Of all the options for producing cuprous oxide, I think the most practical is probably to generate soluble cupric chloride by electrolysis of aqueous sodium chloride by copper electrodes, followed by reduction to cuprous chloride with copper and HCl, then precipitation as cuprous oxide with ammonia, yielding also ammonium chloride — although perhaps a different base like sodium carbonate or bicarbonate, or calcium hydroxide, is required to prevent the copper from complexing with ammonia. It would be super cool if acetic acid were strong enough to allow the reduction and etching of copper to proceed; Cooley’s 1880 Cyclopædia reports that dibasic acetate of copper is “prepared on a large scale in France by exposing copper to the air in contact with fermenting wine-lees”, so I suspect that vinegar may be sufficiently strong to etch the copper.
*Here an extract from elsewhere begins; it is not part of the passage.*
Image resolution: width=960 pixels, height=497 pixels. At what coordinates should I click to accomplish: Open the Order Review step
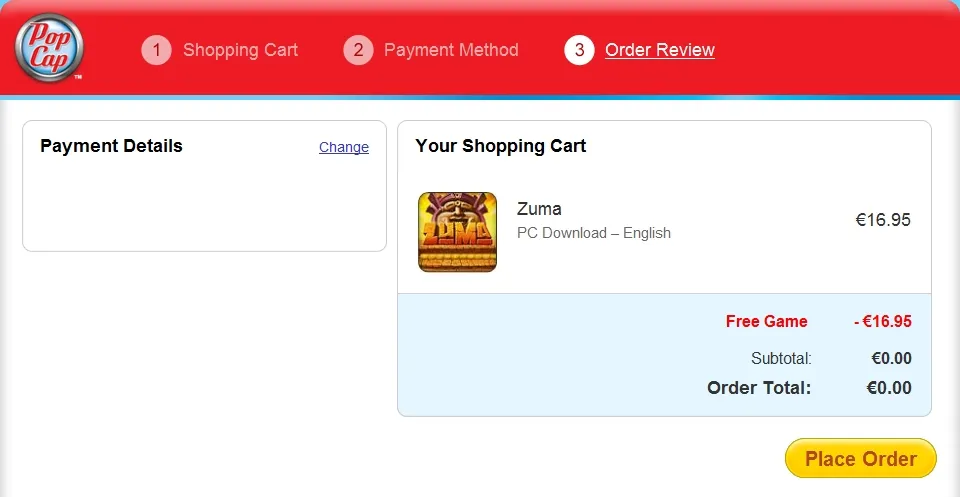click(660, 50)
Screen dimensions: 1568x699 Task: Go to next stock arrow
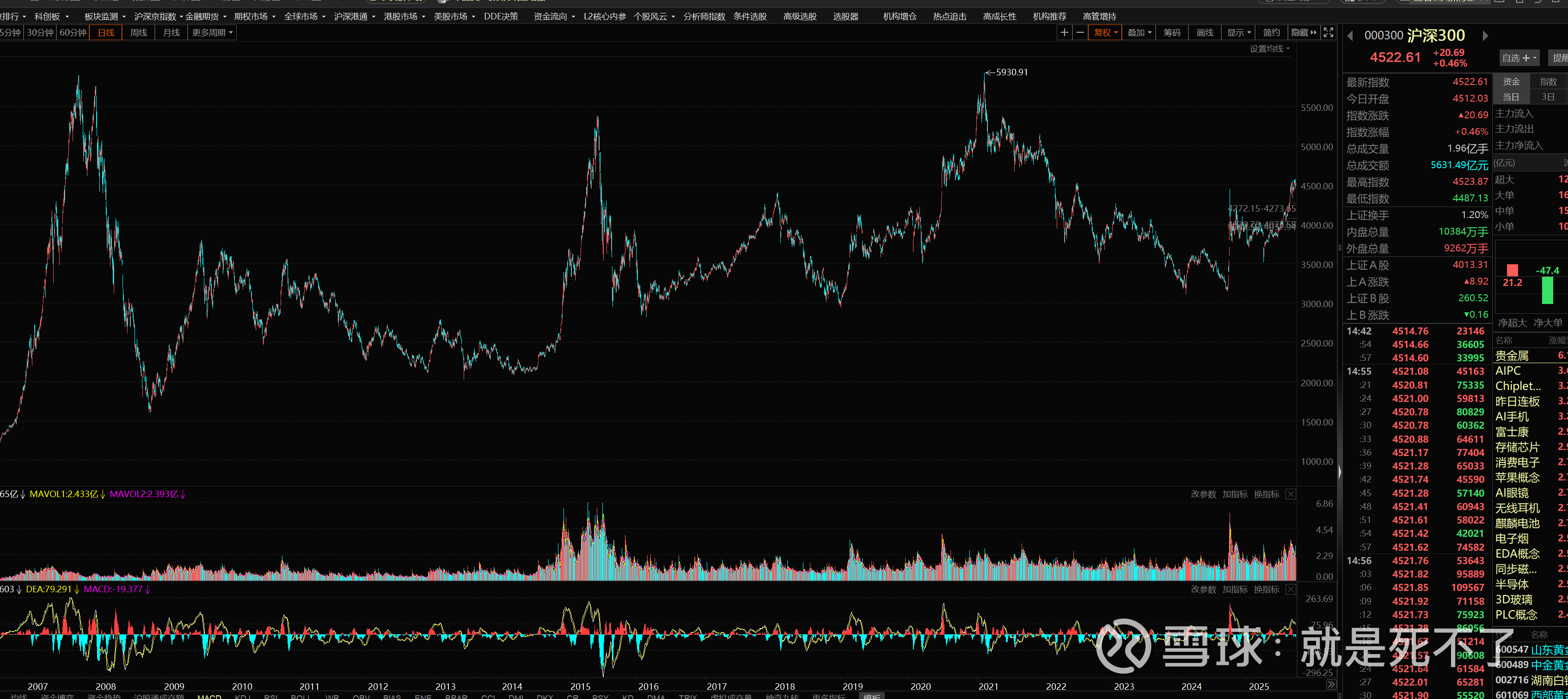click(x=1485, y=36)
Where I am most uncertain is as to whether it is sufficiently strong to maintain cuprous chloride in solution. The Cyclopædia claims that heating cupric chloride reduces it to cuprous chloride “at a high temperature”, which Wikipedia suggests is 993°, well above its 498° melting point, and a bit too high for this kitchen; WP claims cuprous chloride is stable to 1490°, though melting at 423°.
Distillation of ammonia by absorption into pure water may be feasible over days at room temperature; some random YouTuber reported successful deposition of a great deal of verdigris by putting their vinegar-and-salt-painted copper in a sealed box with a dish of ammonia nearby. Another video experiment report by the impressive mopatin claims success at reducing copper oxide, or perhaps the sulfides, or perhaps dissolving them, with a mix of vinegar and salt. Others report success at making copper acetate from copper metal, vinegar, and low-concentration H₂O₂, which last they claim is not necessary.